A precise reproduction of every record below is needed, minus the pictures.

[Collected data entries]
★ ★ ★ ★
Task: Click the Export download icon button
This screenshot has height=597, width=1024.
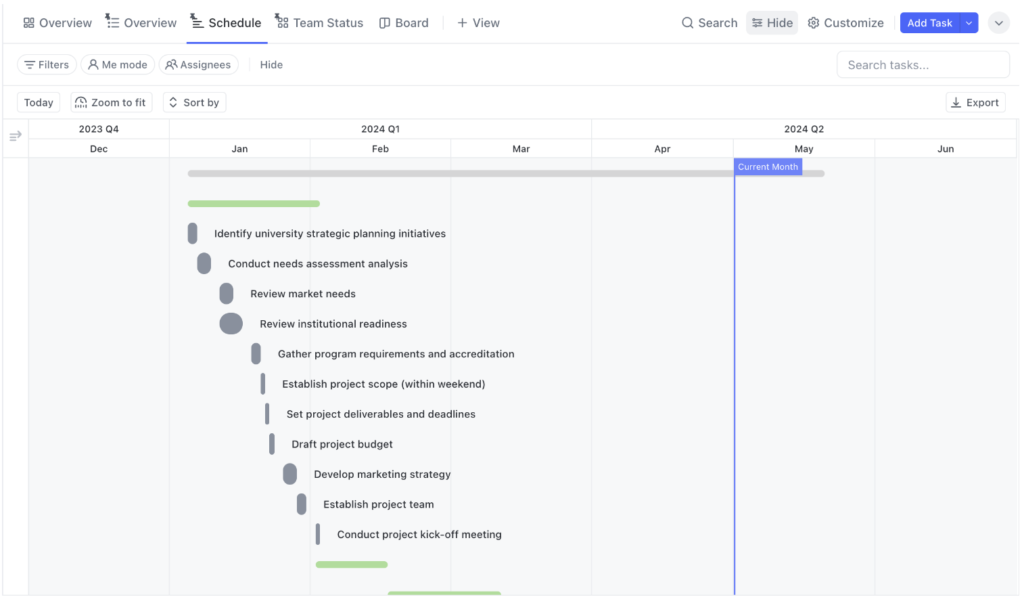Action: [956, 103]
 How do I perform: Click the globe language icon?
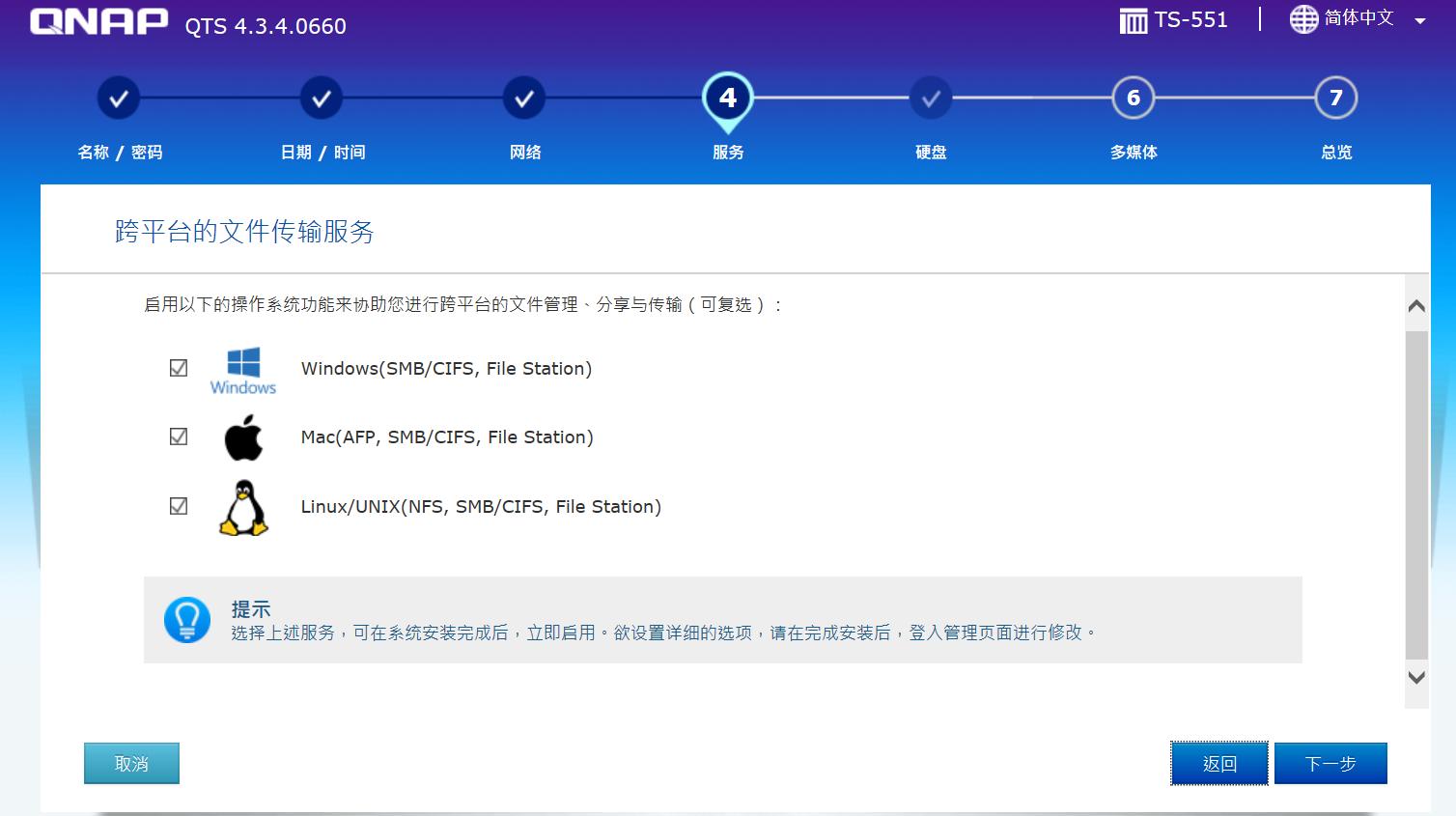point(1304,18)
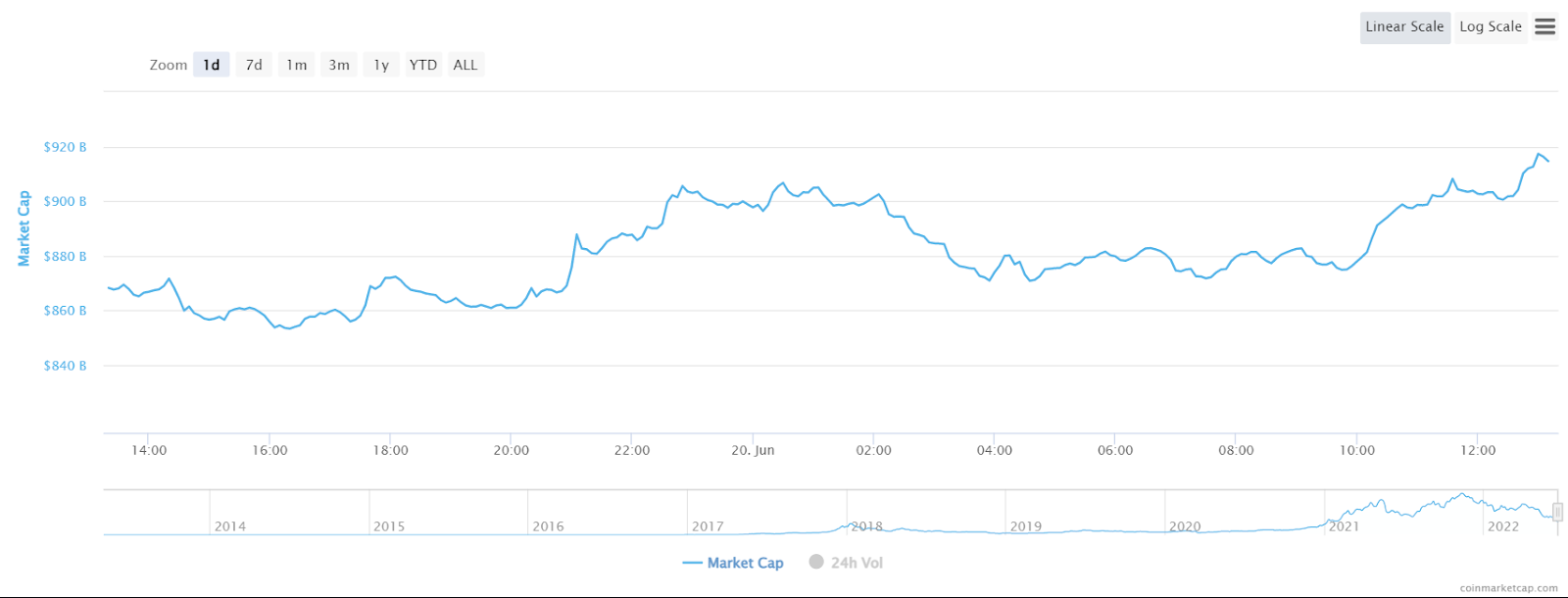The image size is (1568, 598).
Task: Pick the 1y zoom range
Action: coord(381,65)
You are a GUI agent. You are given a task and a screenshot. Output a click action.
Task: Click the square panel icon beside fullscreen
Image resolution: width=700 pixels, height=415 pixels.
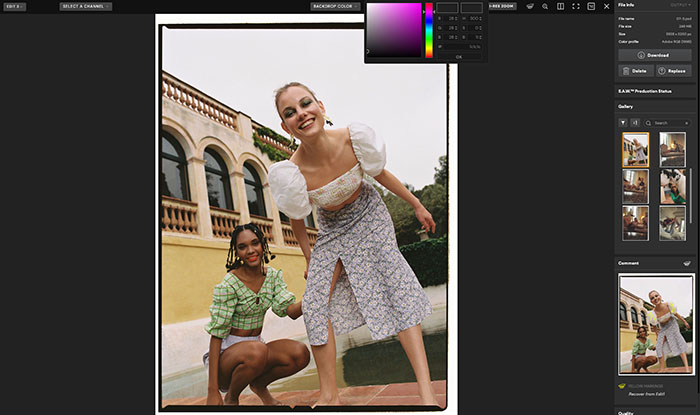pos(591,6)
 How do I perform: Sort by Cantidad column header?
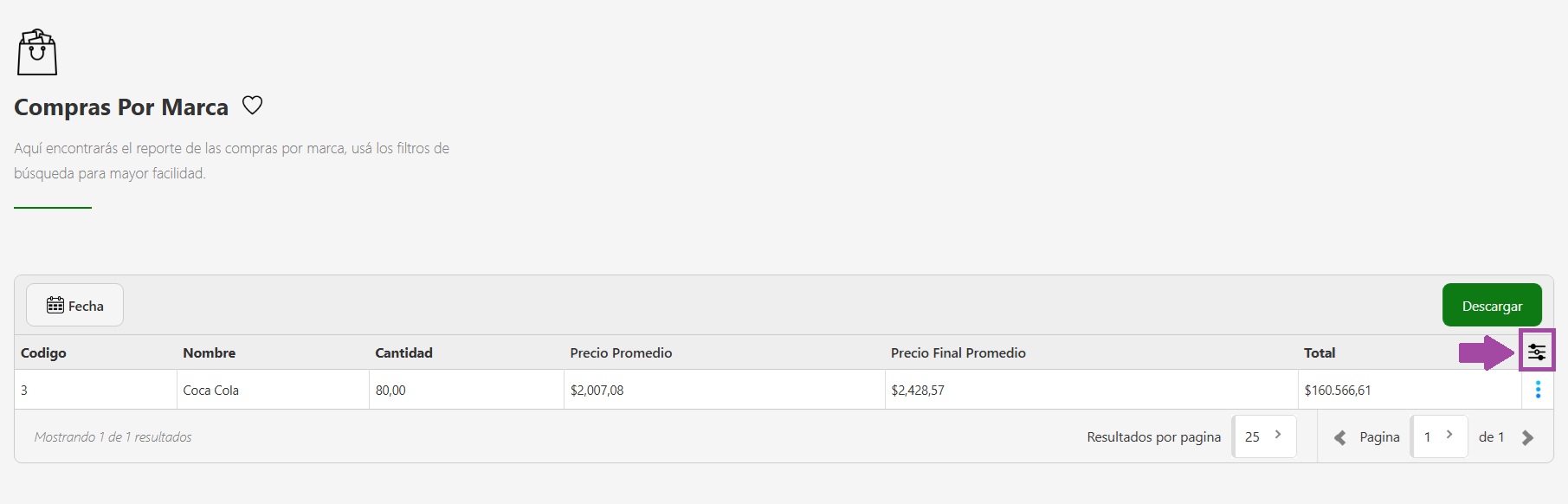403,352
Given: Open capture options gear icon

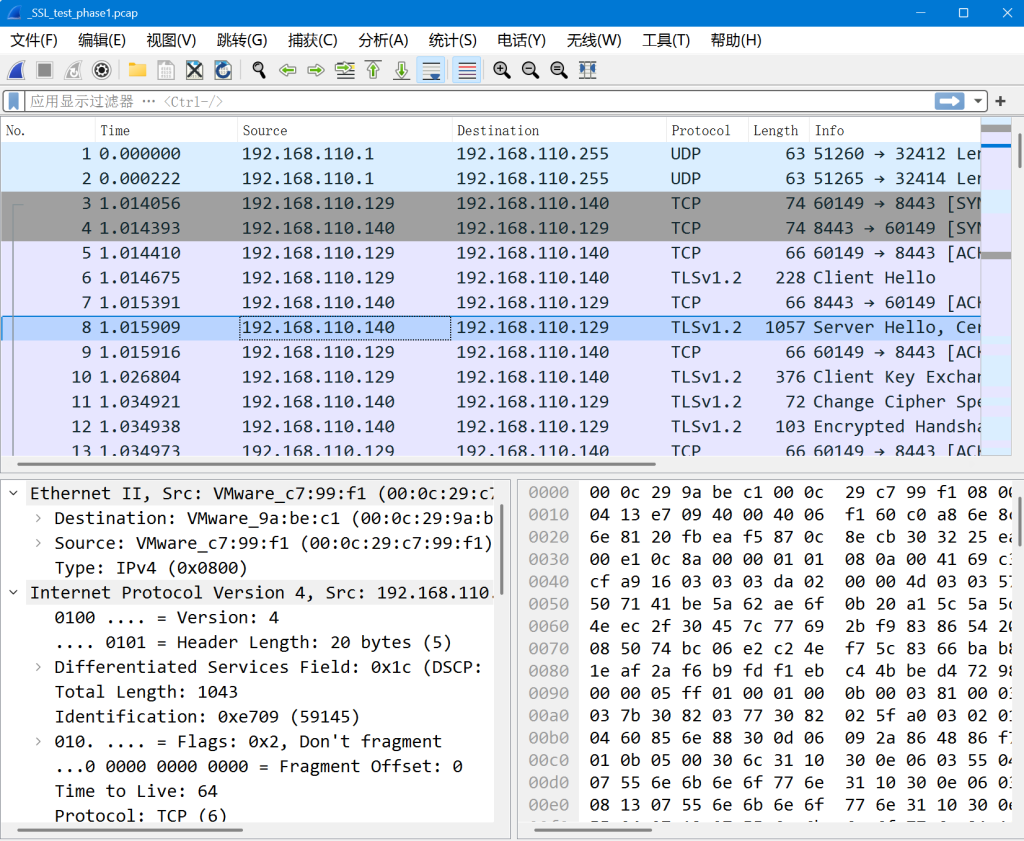Looking at the screenshot, I should [101, 70].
★ ★ ★ ★
▸ ANSWER BOX:
Task: Click the Export download icon button
This screenshot has height=597, width=1024.
Action: [956, 103]
 How do I perform: Click the globe language icon?
point(1304,18)
The image size is (1568, 598).
Task: Pick the 1y zoom range
Action: coord(381,65)
You are a GUI agent. You are given a task and a screenshot. Output a click action.
Task: Click the square panel icon beside fullscreen
Image resolution: width=700 pixels, height=415 pixels.
pos(591,6)
 How do I perform: Sort by Cantidad column header?
403,352
Given: Open capture options gear icon

Looking at the screenshot, I should [101, 70].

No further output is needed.